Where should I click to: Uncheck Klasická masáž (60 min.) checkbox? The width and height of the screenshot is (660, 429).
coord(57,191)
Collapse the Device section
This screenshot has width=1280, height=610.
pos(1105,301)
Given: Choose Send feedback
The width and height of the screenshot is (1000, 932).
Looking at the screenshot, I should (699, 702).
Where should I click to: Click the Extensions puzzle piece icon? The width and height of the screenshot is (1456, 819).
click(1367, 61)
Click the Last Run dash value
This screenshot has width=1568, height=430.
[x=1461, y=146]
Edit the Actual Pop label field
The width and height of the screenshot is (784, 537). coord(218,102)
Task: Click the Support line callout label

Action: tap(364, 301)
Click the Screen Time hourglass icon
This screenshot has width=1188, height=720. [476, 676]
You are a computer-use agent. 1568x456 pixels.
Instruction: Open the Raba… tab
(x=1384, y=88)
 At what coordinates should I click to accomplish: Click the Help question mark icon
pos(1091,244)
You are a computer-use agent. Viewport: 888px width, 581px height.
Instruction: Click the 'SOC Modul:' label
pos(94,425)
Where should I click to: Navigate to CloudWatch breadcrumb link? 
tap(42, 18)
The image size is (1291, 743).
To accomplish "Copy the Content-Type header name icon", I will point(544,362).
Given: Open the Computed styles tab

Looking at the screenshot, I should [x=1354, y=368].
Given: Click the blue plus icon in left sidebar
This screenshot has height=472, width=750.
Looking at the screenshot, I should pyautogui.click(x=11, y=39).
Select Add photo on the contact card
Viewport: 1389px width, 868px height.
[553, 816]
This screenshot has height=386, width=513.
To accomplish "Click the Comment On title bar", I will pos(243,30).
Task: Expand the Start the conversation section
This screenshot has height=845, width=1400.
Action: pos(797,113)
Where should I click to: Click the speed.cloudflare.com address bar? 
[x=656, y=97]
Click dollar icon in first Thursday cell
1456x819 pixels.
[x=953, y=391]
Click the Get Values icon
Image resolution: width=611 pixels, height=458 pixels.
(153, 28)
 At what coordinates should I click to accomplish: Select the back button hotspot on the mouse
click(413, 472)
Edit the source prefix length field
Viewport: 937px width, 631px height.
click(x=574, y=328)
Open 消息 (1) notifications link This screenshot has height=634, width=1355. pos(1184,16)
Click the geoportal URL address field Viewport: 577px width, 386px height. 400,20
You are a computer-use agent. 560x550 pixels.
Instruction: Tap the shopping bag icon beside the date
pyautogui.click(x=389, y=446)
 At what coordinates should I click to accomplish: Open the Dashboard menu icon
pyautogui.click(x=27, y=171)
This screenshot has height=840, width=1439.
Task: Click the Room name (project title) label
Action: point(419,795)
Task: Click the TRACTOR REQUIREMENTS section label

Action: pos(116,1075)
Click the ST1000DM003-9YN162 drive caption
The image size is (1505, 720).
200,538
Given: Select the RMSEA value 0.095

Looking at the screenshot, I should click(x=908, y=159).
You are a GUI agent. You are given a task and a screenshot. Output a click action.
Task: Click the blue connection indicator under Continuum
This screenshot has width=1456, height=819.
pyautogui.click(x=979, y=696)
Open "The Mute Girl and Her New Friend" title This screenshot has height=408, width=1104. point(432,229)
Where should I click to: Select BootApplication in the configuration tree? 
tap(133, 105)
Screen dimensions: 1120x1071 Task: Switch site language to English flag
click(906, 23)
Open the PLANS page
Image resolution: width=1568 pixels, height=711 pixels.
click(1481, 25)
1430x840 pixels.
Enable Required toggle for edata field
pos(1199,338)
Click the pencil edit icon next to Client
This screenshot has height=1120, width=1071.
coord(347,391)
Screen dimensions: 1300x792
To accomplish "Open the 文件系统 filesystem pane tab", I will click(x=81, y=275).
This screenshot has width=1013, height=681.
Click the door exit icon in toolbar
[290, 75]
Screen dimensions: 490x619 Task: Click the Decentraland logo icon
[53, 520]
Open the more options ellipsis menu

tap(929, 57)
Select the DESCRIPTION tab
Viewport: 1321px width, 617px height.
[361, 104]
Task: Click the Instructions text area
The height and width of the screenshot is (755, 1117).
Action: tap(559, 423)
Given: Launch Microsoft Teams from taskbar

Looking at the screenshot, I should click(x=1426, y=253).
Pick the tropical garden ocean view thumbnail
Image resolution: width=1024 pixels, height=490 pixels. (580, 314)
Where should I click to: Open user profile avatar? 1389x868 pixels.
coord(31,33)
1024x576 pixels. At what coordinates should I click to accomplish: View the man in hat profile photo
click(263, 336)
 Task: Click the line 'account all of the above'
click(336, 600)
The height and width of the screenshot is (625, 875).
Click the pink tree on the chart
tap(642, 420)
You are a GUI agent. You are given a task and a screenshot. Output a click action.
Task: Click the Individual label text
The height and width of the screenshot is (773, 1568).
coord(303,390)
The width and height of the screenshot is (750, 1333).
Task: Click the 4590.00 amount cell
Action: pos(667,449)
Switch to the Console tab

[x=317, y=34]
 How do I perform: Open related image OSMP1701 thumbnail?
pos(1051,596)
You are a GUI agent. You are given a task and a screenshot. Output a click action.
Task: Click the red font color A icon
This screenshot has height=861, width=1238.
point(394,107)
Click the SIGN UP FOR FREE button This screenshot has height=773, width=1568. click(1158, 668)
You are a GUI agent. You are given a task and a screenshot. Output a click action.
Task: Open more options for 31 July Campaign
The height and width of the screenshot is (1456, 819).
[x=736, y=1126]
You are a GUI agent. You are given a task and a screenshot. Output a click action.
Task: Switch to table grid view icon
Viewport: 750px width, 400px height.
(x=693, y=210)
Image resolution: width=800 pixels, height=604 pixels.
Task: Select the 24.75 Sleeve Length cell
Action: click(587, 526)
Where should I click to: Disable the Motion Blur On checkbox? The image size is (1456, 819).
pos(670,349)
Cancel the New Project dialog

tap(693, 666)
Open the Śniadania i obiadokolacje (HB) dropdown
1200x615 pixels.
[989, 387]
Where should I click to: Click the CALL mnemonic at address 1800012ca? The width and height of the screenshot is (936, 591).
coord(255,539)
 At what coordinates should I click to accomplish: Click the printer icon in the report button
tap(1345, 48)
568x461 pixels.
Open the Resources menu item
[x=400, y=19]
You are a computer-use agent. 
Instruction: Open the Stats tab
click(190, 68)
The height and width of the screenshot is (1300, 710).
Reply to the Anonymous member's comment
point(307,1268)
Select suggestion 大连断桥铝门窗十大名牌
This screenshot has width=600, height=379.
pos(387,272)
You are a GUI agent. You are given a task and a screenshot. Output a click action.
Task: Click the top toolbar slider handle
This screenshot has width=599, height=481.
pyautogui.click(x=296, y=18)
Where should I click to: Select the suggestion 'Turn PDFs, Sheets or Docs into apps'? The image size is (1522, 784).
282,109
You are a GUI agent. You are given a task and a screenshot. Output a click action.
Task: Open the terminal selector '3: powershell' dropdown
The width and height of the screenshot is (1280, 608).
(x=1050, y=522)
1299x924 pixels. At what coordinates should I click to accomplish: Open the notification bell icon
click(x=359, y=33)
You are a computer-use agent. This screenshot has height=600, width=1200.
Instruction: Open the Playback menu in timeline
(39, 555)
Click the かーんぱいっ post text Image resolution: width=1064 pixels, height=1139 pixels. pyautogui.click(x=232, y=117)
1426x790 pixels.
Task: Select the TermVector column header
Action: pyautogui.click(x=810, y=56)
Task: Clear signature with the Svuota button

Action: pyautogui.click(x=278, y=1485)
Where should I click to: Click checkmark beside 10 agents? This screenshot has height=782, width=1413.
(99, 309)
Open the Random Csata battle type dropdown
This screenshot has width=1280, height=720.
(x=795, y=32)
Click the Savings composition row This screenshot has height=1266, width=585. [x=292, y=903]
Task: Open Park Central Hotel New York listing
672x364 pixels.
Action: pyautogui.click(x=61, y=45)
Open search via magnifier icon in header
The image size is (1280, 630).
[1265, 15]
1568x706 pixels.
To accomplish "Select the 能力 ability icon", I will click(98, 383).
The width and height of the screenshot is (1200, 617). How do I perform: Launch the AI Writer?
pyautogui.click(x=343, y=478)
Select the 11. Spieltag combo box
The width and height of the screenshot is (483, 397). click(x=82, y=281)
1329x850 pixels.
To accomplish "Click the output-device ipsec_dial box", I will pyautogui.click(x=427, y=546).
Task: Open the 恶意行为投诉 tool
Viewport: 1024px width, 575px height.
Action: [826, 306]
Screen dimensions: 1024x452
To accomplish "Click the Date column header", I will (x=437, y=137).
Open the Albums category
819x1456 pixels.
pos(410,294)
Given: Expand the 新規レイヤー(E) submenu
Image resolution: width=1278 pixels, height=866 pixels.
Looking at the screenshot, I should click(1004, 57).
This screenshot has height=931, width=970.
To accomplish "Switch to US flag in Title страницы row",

◇ ◇ ◇

GIVEN PROBLEM:
Rewrite the listing's lines starting at the line that contains "Click the geoportal" and ending at the line that contains "pyautogui.click(x=389, y=446)", substituting "shopping cart" for "shopping bag" and keeping everything else the same.

SOLUTION TO THIS EXERCISE:
Click the geoportal URL address field Viewport: 577px width, 386px height. 400,20
You are a computer-use agent. 560x550 pixels.
Instruction: Tap the shopping cart icon beside the date
pyautogui.click(x=389, y=446)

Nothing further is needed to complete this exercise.